El Primer Ministro de Eslovaquia, Robert Fico, anunció este domingo 8 de junio de 2025 que su país bloqueará cualquier nueva sanción de la Unión Europea contra Rusia que perjudique los intereses nacionales eslovacos, una postura que podría complicar el próximo 18º paquete de medidas de la UE contra Moscú.
La unidad de la Unión Europea frente a Rusia enfrenta un nuevo desafío. El Primer Ministro de Eslovaquia, Robert Fico, ha lanzado una advertencia contundente este domingo: su país está dispuesto a vetar futuras sanciones contra Moscú si considera que estas van en detrimento de los intereses económicos y nacionales eslovacos. Esta postura podría tener serias implicaciones para la política exterior común del bloque, especialmente en la antesala de la discusión del 18º paquete de sanciones contra Rusia.
La Advertencia de Fico: «No a Costa de Eslovaquia»
En una rueda de prensa televisada este 8 de junio, Robert Fico fue explícito sobre la línea roja que su gobierno no cruzará. “Si hay una sanción que nos perjudique, nunca votaré por ella”, sentenció el mandatario. Fico matizó que Eslovaquia desea ser un «actor constructivo en la Unión Europea», pero insistió en que esto no sucederá “a expensas de la República Eslovaca”.
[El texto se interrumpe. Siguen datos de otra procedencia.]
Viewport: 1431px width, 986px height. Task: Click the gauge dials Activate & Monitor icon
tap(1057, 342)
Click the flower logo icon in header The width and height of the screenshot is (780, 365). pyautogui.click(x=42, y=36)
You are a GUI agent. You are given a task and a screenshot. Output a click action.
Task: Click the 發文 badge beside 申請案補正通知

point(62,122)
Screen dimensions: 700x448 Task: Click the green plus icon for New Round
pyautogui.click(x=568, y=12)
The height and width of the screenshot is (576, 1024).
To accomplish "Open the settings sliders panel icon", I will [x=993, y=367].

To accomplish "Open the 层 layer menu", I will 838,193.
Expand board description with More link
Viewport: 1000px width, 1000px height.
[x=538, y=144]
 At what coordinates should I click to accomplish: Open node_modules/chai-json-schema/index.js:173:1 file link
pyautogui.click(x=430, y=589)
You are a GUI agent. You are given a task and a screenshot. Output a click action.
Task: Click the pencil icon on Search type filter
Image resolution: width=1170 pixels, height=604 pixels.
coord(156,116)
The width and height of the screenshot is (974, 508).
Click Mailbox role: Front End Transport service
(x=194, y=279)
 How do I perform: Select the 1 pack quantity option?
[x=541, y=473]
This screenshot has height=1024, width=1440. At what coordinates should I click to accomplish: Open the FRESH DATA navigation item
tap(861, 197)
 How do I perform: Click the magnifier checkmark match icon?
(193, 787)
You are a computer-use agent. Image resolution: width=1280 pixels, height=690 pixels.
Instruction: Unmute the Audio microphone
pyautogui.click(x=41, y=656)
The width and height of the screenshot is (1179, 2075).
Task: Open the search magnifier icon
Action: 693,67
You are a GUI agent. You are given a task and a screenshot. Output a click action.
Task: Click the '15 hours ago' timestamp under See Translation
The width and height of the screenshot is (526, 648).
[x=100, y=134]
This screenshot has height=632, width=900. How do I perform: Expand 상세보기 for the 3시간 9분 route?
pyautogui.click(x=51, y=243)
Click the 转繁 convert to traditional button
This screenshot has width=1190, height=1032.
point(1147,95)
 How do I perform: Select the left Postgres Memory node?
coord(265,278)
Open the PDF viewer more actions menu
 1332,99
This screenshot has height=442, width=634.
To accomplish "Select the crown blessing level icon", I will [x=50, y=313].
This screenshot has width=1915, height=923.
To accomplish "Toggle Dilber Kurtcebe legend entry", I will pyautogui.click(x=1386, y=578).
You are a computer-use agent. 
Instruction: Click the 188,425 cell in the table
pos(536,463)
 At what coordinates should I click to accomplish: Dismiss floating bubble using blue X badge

El Primer Ministro se refirió a una resolución aprobada por el parlamento eslovaco el pasado jueves, la cual insta al gobierno a no votar a favor de nuevas sanciones contra Rusia. Fico calificó esta resolución como una “fuerte herramienta política” que utilizará para sostener su postura.
Esta declaración pone de manifiesto la tensión entre los intereses nacionales y la cohesión de la UE, especialmente considerando la dependencia energética de Rusia que aún mantiene Eslovaquia.
“Si hay una sanción que nos perjudique, nunca votaré por ella. Me interesa ser un actor constructivo en la Unión Europea, pero no a expensas de la República Eslovaca.”
— Robert Fico, Primer Ministro de Eslovaquia
El Contexto Eslovaco: Giro en la Política Exterior
Desde que Robert Fico, líder del partido izquierdista-populista Smer, volvió al poder, Eslovaquia ha tomado distancia de la postura común de sus aliados occidentales respecto al conflicto en Ucrania, a pesar de ser miembro tanto de la UE como de la OTAN.
Una de sus decisiones más controversiales ha sido la suspensión de la ayuda militar oficial a Kyiv. Fico ha reiterado su escepticismo hacia las sanciones a Moscú, argumentando que afectan más a la economía europea que a la rusa.
Un ejemplo concreto es su rechazo a cualquier medida que impida la importación de combustible nuclear ruso, clave para las centrales nucleares eslovacas.
A pesar de su retórica crítica, es importante señalar que Eslovaquia no ha bloqueado ninguno de los 17 paquetes anteriores de sanciones de la UE desde el inicio de la invasión rusa a Ucrania. Sin embargo, el respaldo parlamentario y el tono más firme de Fico indican que esta postura podría endurecerse de manera efectiva.

Implicaciones para el 18º Paquete de Sanciones de la UE
La Unión Europea trabaja actualmente en el diseño de su 18º paquete de sanciones contra Moscú, centrado en sectores estratégicos como la energía, las finanzas y la tecnología dual de uso civil-militar.
La advertencia de Eslovaquia llega en un momento delicado, ya que este tipo de medidas requiere unanimidad entre los 27 Estados miembros. Un veto de Bratislava podría paralizar el paquete completo, tal como ha ocurrido en ocasiones anteriores con Hungría.
Además, sectores como el nuclear y el gas han sido consistentemente polémicos en las discusiones. Tanto Eslovaquia como Hungría han argumentado que la transición energética no puede lograrse cortando abruptamente los vínculos con proveedores rusos, sobre todo sin alternativas viables y accesibles a corto plazo.
Unidad Europea a Prueba
La firmeza de Eslovaquia pone en evidencia las grietas internas de la Unión Europea frente a Rusia. Mientras países como Polonia, los Bálticos y Alemania impulsan una estrategia de máxima presión sobre Moscú, otros, como Eslovaquia o Hungría, priorizan sus necesidades económicas y energéticas.
Este tipo de tensiones reflejan los límites estructurales del bloque, donde la regla de la unanimidad, diseñada para proteger la soberanía de los miembros, puede ser utilizada para bloquear consensos amplios.
Las próximas semanas serán clave para evaluar si la UE logra mantener su cohesión, o si, por el contrario, estas diferencias estratégicas marcarán un punto de inflexión en su política exterior común.